Danke schön, Herr Regierender Bürgermeister! – Jetzt scheint das Mikrofon auch wieder zu funktionieren. Erst einmal ist Frau Ströver mit einer Nachfrage an der Reihe. – Bitte schön, Frau Ströver!

Herr Regierender Bürgermeister! Warum weichen Sie als zuständiger Fachsenator, darauf hatte ich Sie auch in meiner ersten Frage hingewiesen, nicht von den Empfehlungen ab, wie es von Rot-Rot in einer Vielzahl von Fällen – ich nenne Beispiele wie das Renaissance-Theater, die Tribüne oder Atze – getan hat, wenn es sich tatsächlich um ein Repertoire handelt, das von keiner anderen Oper in Berlin in den letzten 30 Jahren auch nur annähernd auf die Bühne gebracht worden ist? Das, denke ich, ist doch die Frage. Und wenn Sie sagen, 150 000 Euro sind im Rahmen der Haushaltswirtschaft nicht zu erbringen, dann glauben Sie das doch selbst nicht.

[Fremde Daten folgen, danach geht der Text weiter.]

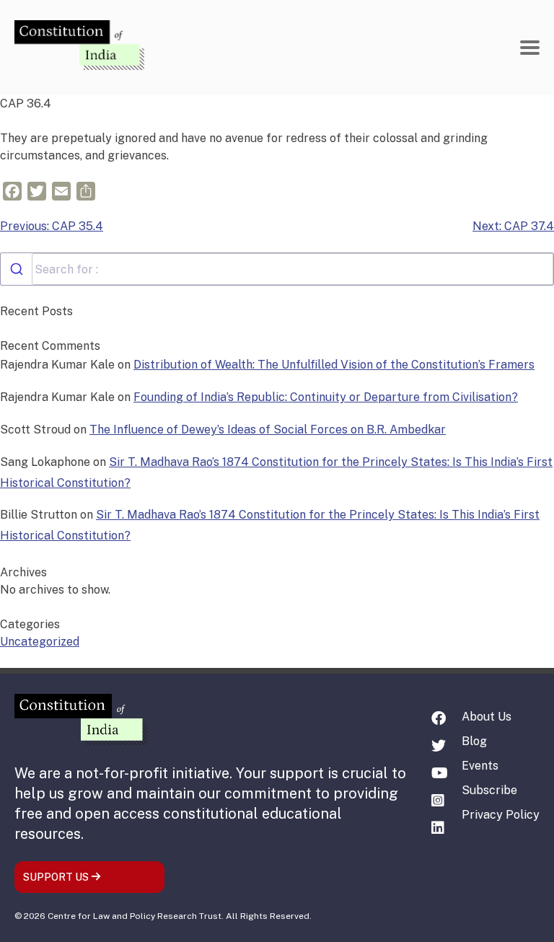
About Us (486, 716)
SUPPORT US (57, 877)
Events (480, 765)
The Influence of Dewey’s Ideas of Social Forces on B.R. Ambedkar (267, 429)
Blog (474, 741)
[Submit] (16, 269)
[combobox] (277, 269)
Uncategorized (39, 641)
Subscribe (489, 790)
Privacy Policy (501, 815)
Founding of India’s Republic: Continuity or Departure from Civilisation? (325, 397)
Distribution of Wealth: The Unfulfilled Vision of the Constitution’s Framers (334, 364)
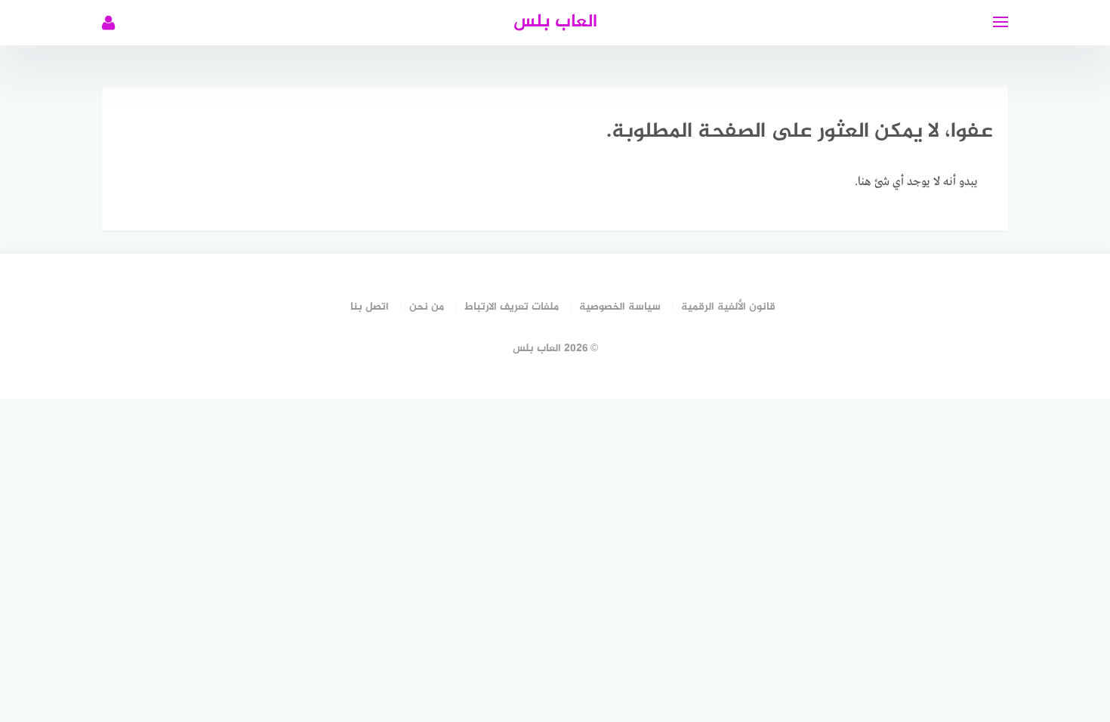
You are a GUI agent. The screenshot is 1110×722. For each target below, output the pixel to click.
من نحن (426, 307)
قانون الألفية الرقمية (728, 307)
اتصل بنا (369, 307)
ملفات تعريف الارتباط (511, 307)
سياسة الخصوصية (620, 307)
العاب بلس (555, 22)
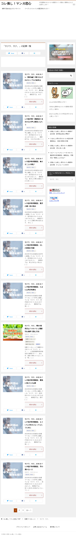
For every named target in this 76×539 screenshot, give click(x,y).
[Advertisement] (38, 26)
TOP (11, 519)
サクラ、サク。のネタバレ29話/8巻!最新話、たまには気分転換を (34, 287)
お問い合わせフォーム (40, 527)
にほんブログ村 (54, 200)
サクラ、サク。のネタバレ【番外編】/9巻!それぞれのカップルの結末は (34, 77)
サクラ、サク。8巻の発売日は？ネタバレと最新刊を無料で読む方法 (34, 328)
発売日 (38, 344)
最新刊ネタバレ (30, 341)
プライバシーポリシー (23, 527)
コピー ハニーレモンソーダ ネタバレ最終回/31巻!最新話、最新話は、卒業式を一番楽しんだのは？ (61, 155)
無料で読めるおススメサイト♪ (11, 8)
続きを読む (33, 101)
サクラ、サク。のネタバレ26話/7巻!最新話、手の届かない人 (34, 466)
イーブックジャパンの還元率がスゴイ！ (37, 8)
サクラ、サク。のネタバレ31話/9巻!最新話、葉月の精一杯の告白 (34, 203)
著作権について (55, 527)
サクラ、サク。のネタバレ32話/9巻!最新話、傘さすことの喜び (34, 161)
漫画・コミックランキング (57, 193)
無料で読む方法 (30, 344)
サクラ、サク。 (31, 83)
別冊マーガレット (30, 339)
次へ (27, 510)
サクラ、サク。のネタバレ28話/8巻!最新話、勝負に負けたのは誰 (34, 380)
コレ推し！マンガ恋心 (16, 3)
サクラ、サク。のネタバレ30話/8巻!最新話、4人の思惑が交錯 (34, 245)
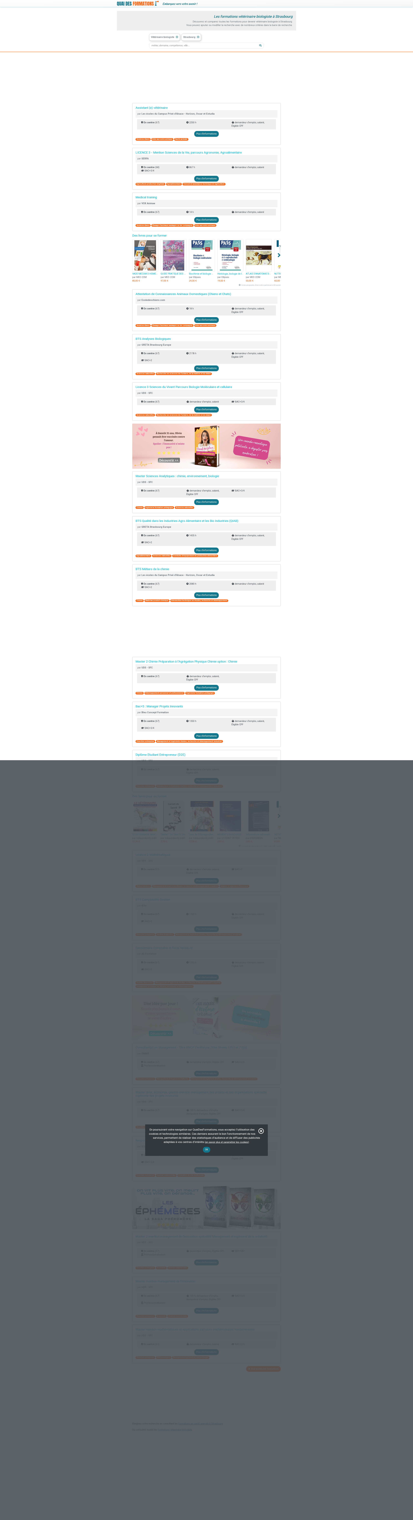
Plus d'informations (206, 133)
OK (206, 1149)
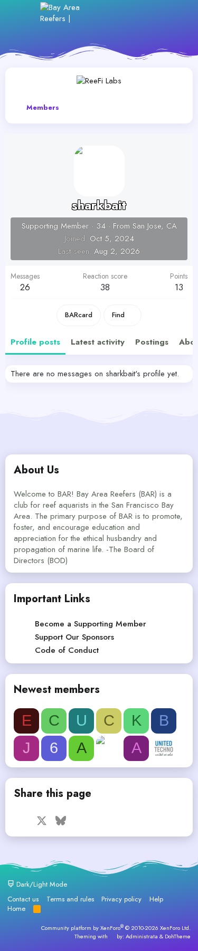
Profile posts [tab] (35, 342)
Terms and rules (70, 899)
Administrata (142, 936)
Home (16, 909)
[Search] (174, 13)
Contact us (23, 899)
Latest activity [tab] (98, 342)
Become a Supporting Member (90, 624)
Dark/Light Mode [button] (40, 884)
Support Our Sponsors (74, 637)
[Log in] (105, 13)
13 (179, 287)
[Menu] (25, 12)
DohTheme (178, 936)
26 (25, 287)
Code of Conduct (67, 650)
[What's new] (151, 13)
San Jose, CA (155, 226)
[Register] (128, 13)
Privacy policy (121, 899)
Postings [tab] (151, 342)
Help (156, 899)
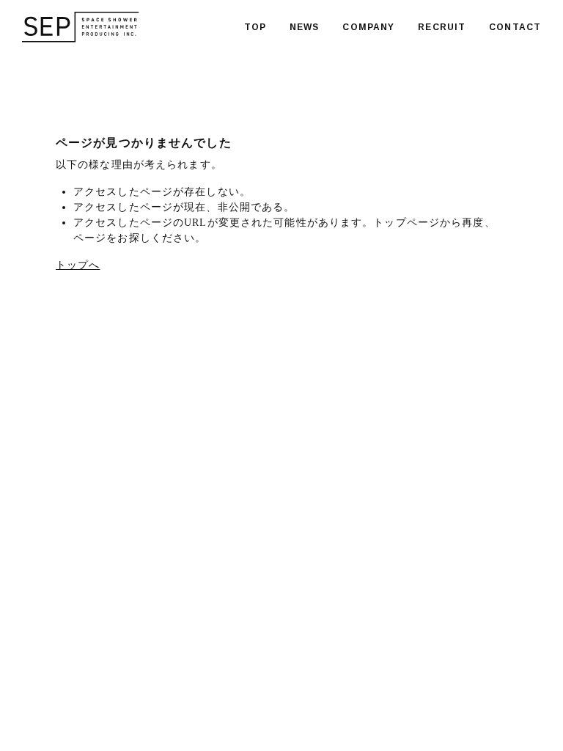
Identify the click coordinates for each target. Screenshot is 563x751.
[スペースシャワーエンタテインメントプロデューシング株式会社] (80, 27)
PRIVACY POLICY (209, 697)
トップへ (78, 265)
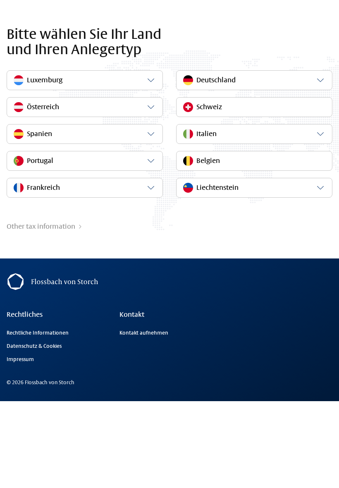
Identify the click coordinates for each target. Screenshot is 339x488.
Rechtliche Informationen (38, 333)
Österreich (43, 107)
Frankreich (43, 187)
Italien (206, 134)
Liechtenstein (217, 187)
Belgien (208, 161)
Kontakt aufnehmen (143, 333)
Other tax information (41, 226)
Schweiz (209, 107)
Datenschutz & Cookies (34, 346)
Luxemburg (44, 80)
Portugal (40, 161)
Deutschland (216, 80)
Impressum (20, 359)
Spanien (39, 134)
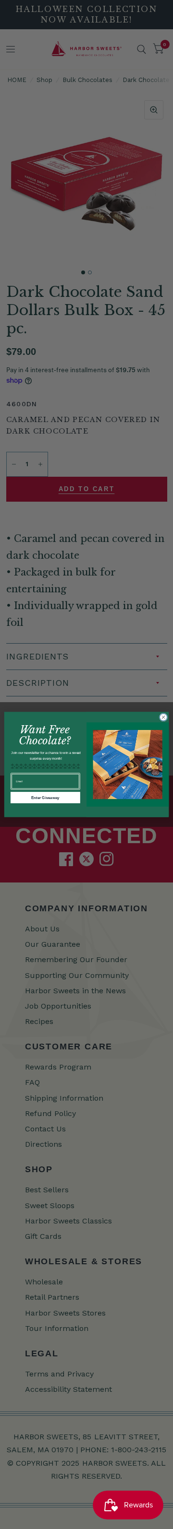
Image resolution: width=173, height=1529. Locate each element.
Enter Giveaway (45, 797)
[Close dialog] (163, 717)
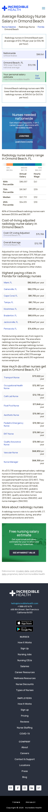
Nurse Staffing (24, 727)
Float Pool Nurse (11, 405)
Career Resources (25, 672)
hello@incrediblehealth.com (24, 603)
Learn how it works (24, 141)
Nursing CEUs (24, 660)
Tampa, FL (8, 302)
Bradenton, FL (10, 315)
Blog (24, 777)
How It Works (25, 642)
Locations (24, 765)
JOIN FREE (24, 136)
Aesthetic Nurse (11, 415)
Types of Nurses (24, 690)
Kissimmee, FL (10, 309)
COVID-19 (25, 733)
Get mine (37, 77)
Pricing (24, 715)
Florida (41, 26)
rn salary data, (23, 571)
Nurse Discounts (25, 684)
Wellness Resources (24, 678)
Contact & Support (25, 759)
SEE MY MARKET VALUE (24, 552)
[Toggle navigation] (43, 8)
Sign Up (25, 648)
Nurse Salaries (9, 26)
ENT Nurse (9, 433)
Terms (16, 802)
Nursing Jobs (24, 654)
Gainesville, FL (10, 289)
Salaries (24, 666)
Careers (24, 753)
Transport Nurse (11, 377)
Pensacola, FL (10, 328)
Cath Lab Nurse (11, 396)
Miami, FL (8, 282)
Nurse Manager (11, 462)
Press (25, 771)
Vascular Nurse (11, 452)
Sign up (25, 709)
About (25, 747)
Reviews (24, 721)
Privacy (31, 802)
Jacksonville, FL (11, 322)
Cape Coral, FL (11, 295)
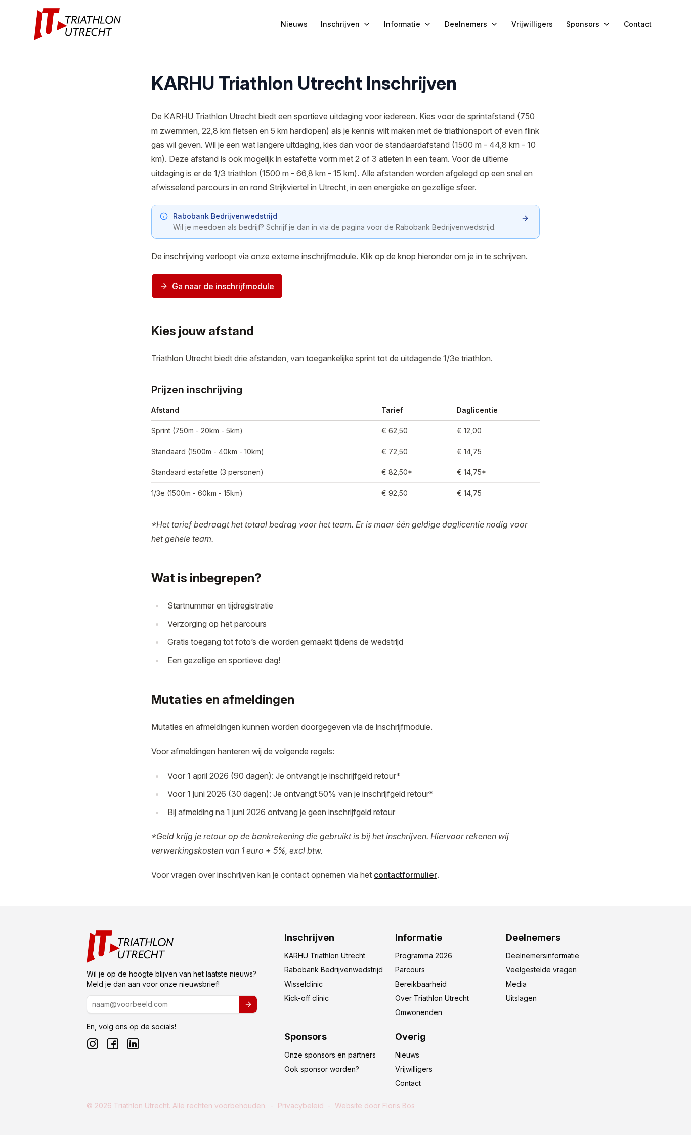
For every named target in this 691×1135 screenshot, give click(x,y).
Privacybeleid (301, 1105)
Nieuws (294, 24)
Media (516, 984)
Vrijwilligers (532, 24)
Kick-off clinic (306, 998)
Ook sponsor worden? (321, 1069)
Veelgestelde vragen (541, 969)
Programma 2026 (423, 955)
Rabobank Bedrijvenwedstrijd (333, 969)
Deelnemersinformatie (542, 955)
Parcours (410, 969)
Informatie (402, 24)
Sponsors (582, 24)
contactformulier (405, 875)
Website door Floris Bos (375, 1105)
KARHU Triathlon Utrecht (324, 955)
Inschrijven (340, 24)
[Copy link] (140, 332)
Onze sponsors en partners (330, 1054)
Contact (638, 24)
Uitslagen (521, 998)
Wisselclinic (303, 984)
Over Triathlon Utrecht (432, 998)
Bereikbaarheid (421, 984)
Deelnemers (466, 24)
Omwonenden (418, 1012)
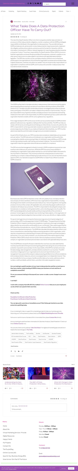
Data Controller (42, 339)
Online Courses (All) (9, 453)
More (67, 11)
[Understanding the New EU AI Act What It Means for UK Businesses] (14, 373)
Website (61, 11)
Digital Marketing (21, 11)
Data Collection (51, 336)
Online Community (44, 11)
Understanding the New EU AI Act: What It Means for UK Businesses (13, 383)
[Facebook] (31, 3)
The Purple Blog (29, 333)
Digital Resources (8, 436)
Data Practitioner (22, 339)
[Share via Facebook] (11, 351)
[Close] (76, 468)
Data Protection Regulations (50, 342)
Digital (54, 11)
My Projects (7, 443)
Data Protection (41, 336)
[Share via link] (22, 351)
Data (34, 336)
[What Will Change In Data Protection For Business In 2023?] (63, 373)
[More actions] (66, 22)
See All (73, 364)
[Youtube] (38, 3)
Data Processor (32, 339)
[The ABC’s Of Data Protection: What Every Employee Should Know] (39, 373)
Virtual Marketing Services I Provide (14, 433)
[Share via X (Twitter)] (15, 351)
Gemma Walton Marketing (14, 3)
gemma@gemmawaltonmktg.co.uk (49, 456)
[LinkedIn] (35, 3)
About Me (6, 429)
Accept (71, 468)
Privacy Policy (12, 469)
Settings (63, 468)
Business (38, 333)
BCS (30, 336)
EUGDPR (51, 339)
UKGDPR (14, 339)
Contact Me (7, 446)
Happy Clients (7, 439)
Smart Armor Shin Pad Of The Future (15, 459)
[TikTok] (40, 3)
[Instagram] (28, 3)
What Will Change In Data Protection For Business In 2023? (63, 383)
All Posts (3, 11)
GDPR (59, 336)
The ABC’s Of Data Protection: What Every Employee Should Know (38, 383)
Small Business (46, 333)
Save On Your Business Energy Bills (14, 456)
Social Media (32, 11)
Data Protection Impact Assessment (33, 342)
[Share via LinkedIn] (18, 351)
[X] (33, 3)
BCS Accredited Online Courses (19, 336)
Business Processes (56, 333)
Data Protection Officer (17, 342)
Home (5, 426)
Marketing (11, 11)
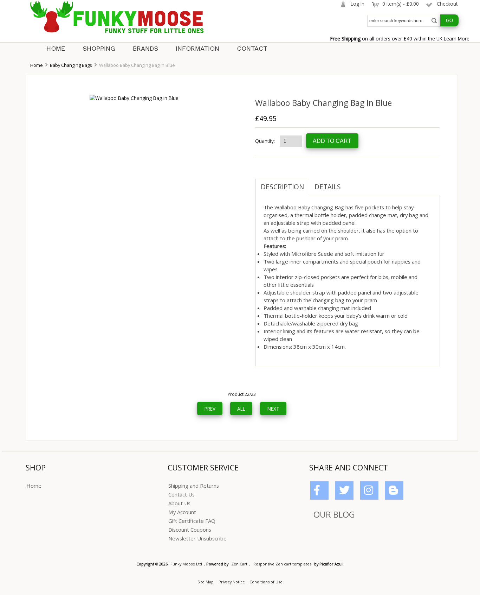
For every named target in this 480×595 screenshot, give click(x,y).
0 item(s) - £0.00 (400, 3)
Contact (252, 48)
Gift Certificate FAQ (191, 520)
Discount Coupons (189, 529)
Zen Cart (239, 563)
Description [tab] (282, 186)
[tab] (351, 183)
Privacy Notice (232, 581)
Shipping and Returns (193, 485)
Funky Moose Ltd (186, 563)
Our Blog (334, 514)
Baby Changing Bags (71, 65)
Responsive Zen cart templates (282, 563)
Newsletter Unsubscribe (197, 538)
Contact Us (181, 494)
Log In (357, 3)
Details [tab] (327, 186)
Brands (145, 48)
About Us (179, 503)
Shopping (99, 48)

Herr Regierender Bürgermeister!

Herr Präsident! Frau Abgeordnete! Ich habe nicht davon gesprochen, dass 150 000 Euro im Wege der Haushaltswirtschaft zu erbringen seien. Aber hier ist die Frage, welche Gruppen gefördert werden. Dafür haben wir die entsprechenden Titel und Systeme. Hier ist es die Juryentscheidung. Sie haben ja selbst so etwas administriert, ich weiß ja nicht, wie kreativ Sie in der Haushaltswirtschaft waren, aber zumindest war das System damals auch schon vorhanden, dass eine Jury das beurteilt. Das bedeutet, dass es Auf- und Absteiger geben muss. Wenn das alles festgezurrt ist, brauchen wir die Jury nicht,

[Alice Ströver (Grüne): Darum geht es doch gar nicht!]

dann brauchen wir auch nicht den Sammeltitel, sondern setzen dort ein: Kammeroper bekommt immer wieder so und so viel.

[Zuruf von Alice Ströver (Grüne)]

Ihr Hinweis zum Renaissance-Theater war genau so ein Beispiel, wo ein Riesenbetrag aus der Summe jedes Jahr erneut gegeben wurde. Die Jury hat nicht gesagt, sie kriegen es nicht mehr, weswegen wir gesagt haben, dann können wir mit der Regelung aufhören und einen eigenen Titel schaffen, damit es sich nicht jedes Mal aus dem Topf heraus speist, was es sowieso gemacht hätte. Deshalb ist es überhaupt kein Vergleich, der in diesem Zusammenhang zulässig ist.

Danke schön! – Eine Nachfrage des Kollegen Birk von Bündnis 90/Die Grünen – bitte schön!

Vielen Dank, Herr Präsident! – Ein weiteres Beispiel für ein Abweichen von einer Juryentscheidung war die Förderung der Hans-Wurst-Nachfahren, was wir begrüßt haben. Das haben Sie zweimal gemacht. Insofern ist es natürlich möglich. Deswegen frage ich Sie: Werden Sie, wenn Sie jetzt über Lösungen nachdenken, die Kammeroper in die Lage versetzen, sich weiter um die Basisförderung bewerben zu können? Dazu braucht man schließlich eine Finanzierung, die überhaupt ermöglicht, Aufführungen machen zu können.